Requisitos del problema: En el relato sobre las noches en casa de la abuela, ¿de qué tela debía ser la primera funda de cada almohada?

Fragmento proporcionado:
Dormir en casa de mi abuela era casi un ritual los fines de
semana. Yo era quien insistía en quedarme porque amaba la textura de sus
sábanas de algodón puro y el desayuno con huevo frito de orillas tostadas, sal
y pimienta con un pedazo de pan recién calentado y té en taza gigante.
Los sábados eran días festivos para mí, porque amanecía al lado de
ella. De todas las camas de su casa, yo elegía dormir en la suya, en medio de
todas sus almohadas que tenían tres fundas cada una. - Esto de las fundas me lo
enseñó muchas veces, la primera funda debía ser de tocuyo cosida con un
punto suelto para poder tirar del
extremo del nudo y que salga todo sin problema, la segunda era de algodón
blanco y la última, la que estaba en contacto con la piel, podría ser la del juego
de sábanas, que en su caso siempre eran blancas o verde agua. – Era muy lindo
estar acostada, verla caminar en camisón y pantuflas oliendo a crema Nivea (de
lata) y acercarse a mi lado de la cama para taparme. Primero estiraba la sábana
y me cubría toda mi cara, para después estirar la cubrecama, doblarlas justo en
medio de mi pecho y meter todo debajo del colchón dejándome casi sin poder
mover mis manos, amaba esta sensación de estar empaquetada y sacar mi pie por
un lado sin que ella se de cuenta. Servía dos vasos con agua, uno para cada
una, y los tapaba con un platillo, siempre hay que tener agua cerca, me decía. Por
fin entraba a la cama y me preguntaba si me sentía bien, me acariciaba el
cabello un rato y sacaba del único cajón de su mesa de noche un libro negro
lleno de rezos, que había sido de su madre, y un rosario. Se ponía a rezar y yo
amaba ese momento, la luz amarilla de su lámpara, la sombra que se proyectaba
sobre las cortinas y el sonido de su reloj despertador a cuerda.

Líneas de datos:
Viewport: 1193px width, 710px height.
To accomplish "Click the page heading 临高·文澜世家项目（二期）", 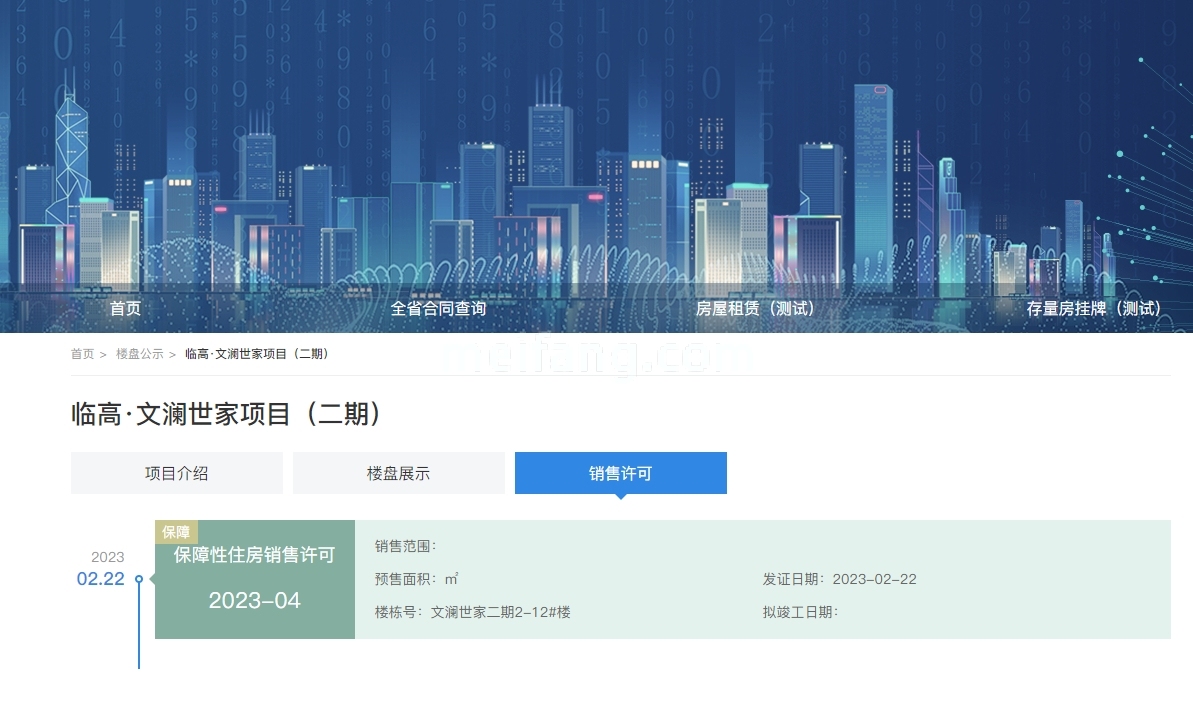I will pos(227,414).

Solución del problema: De tocuyo, cosida con un punto suelto.